**Objectif**
Reproduisez mot pour mot le texte de tous les enregistrements ci-dessous, en omettant les images.

**Enregistrements à utiliser**
◇ ◇ ◇ ◇
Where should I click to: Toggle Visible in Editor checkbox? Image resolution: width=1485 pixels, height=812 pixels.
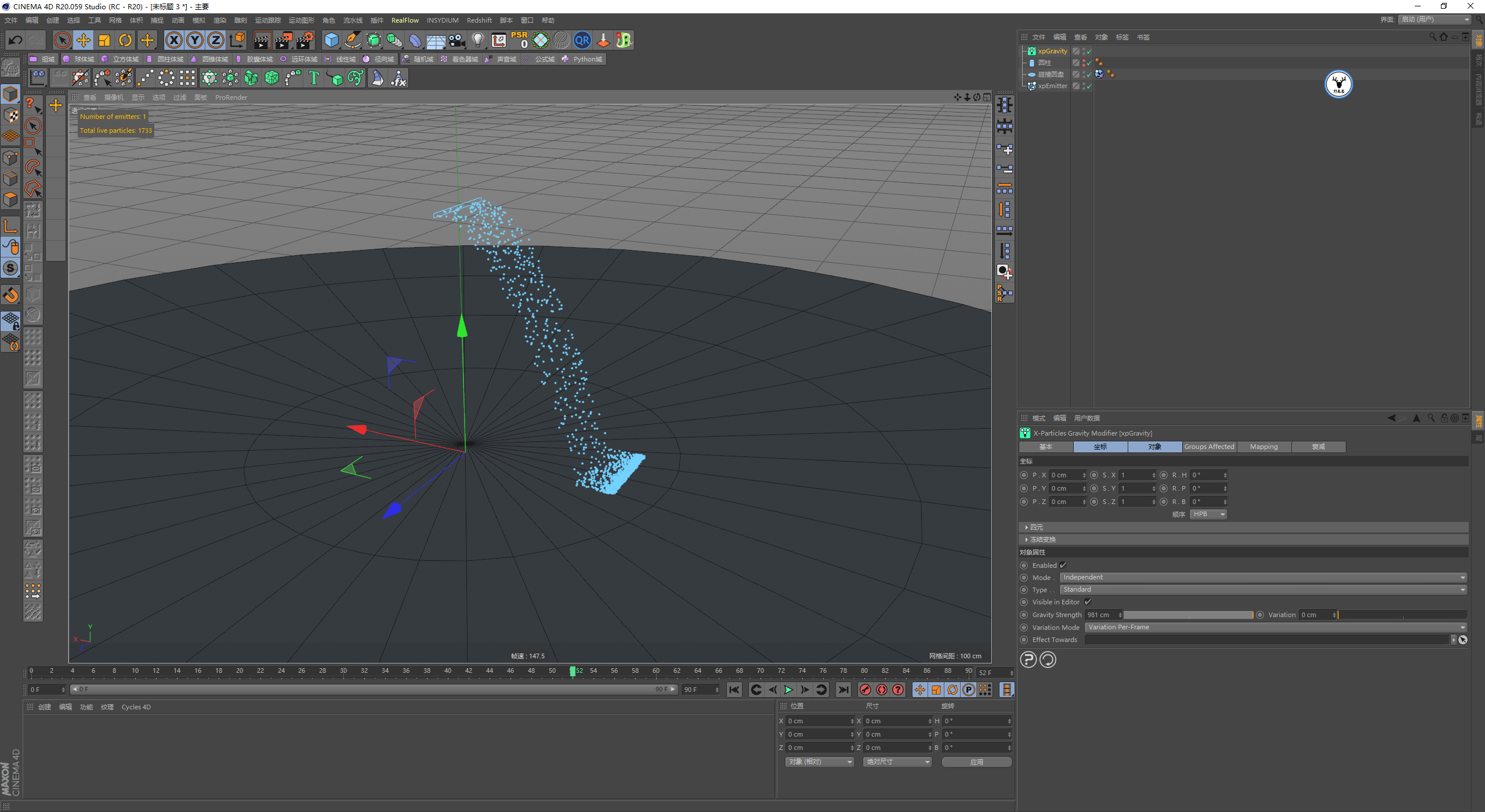(1088, 602)
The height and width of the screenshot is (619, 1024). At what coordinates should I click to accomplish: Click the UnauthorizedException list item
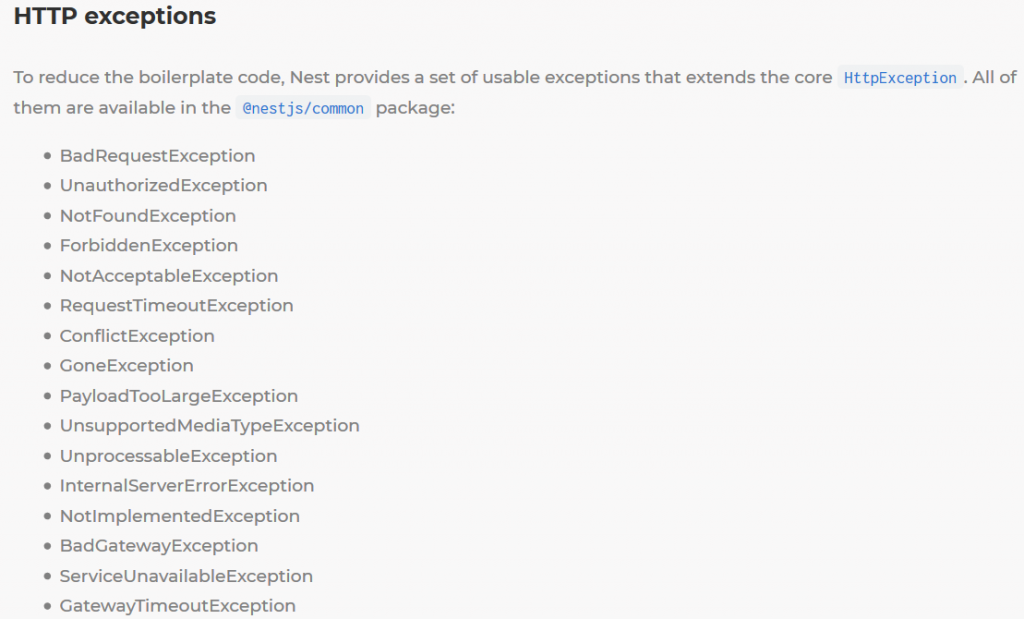163,186
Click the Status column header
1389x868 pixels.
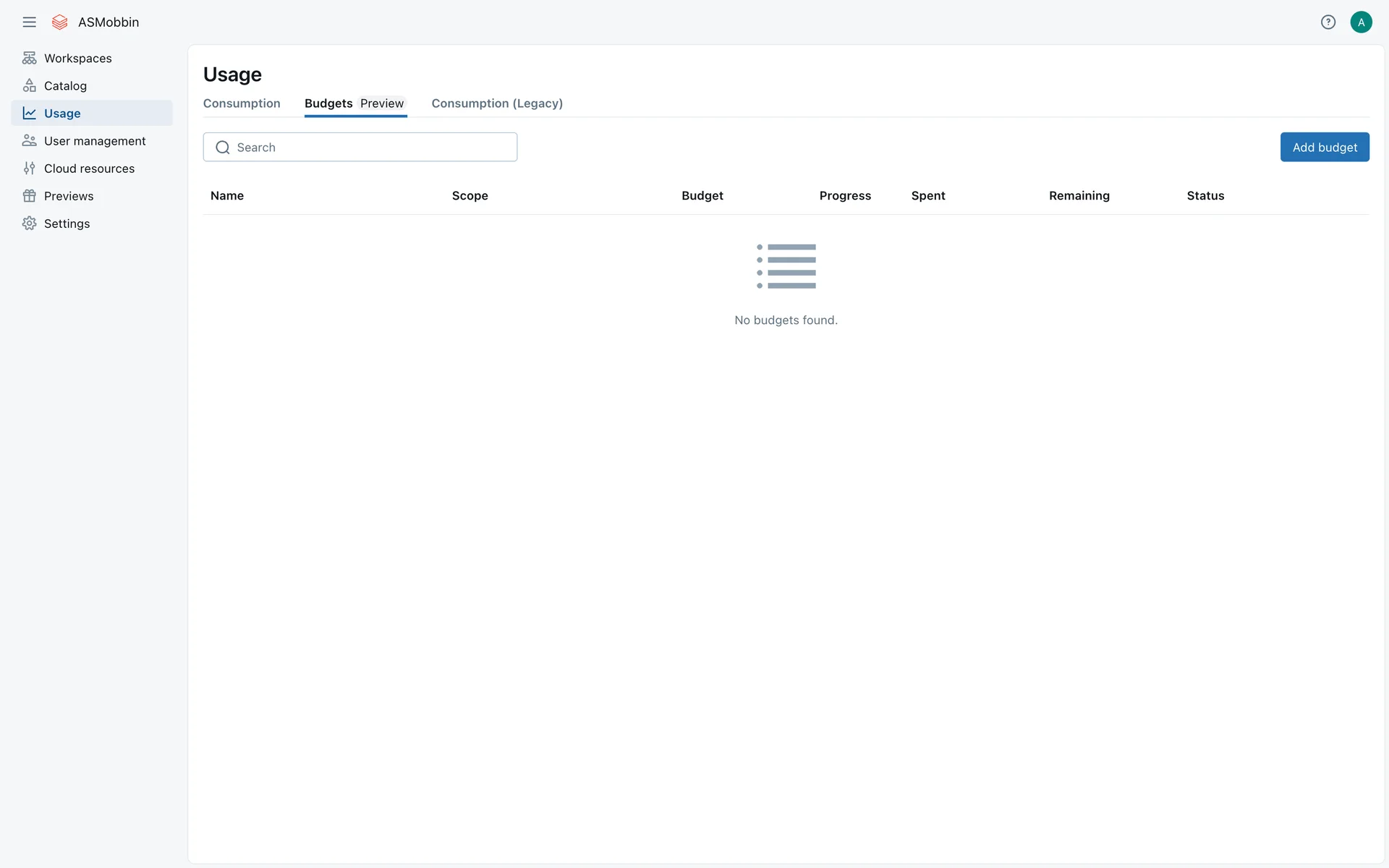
◇ ◇ ◇ ◇
**Réponse**
Where should I click to: Toggle Visible in Editor checkbox? Image resolution: width=1485 pixels, height=812 pixels.
(1088, 602)
The height and width of the screenshot is (619, 1024). At what coordinates should I click to accomplish: Click the UnauthorizedException list item
163,186
Click the Status column header
1389x868 pixels.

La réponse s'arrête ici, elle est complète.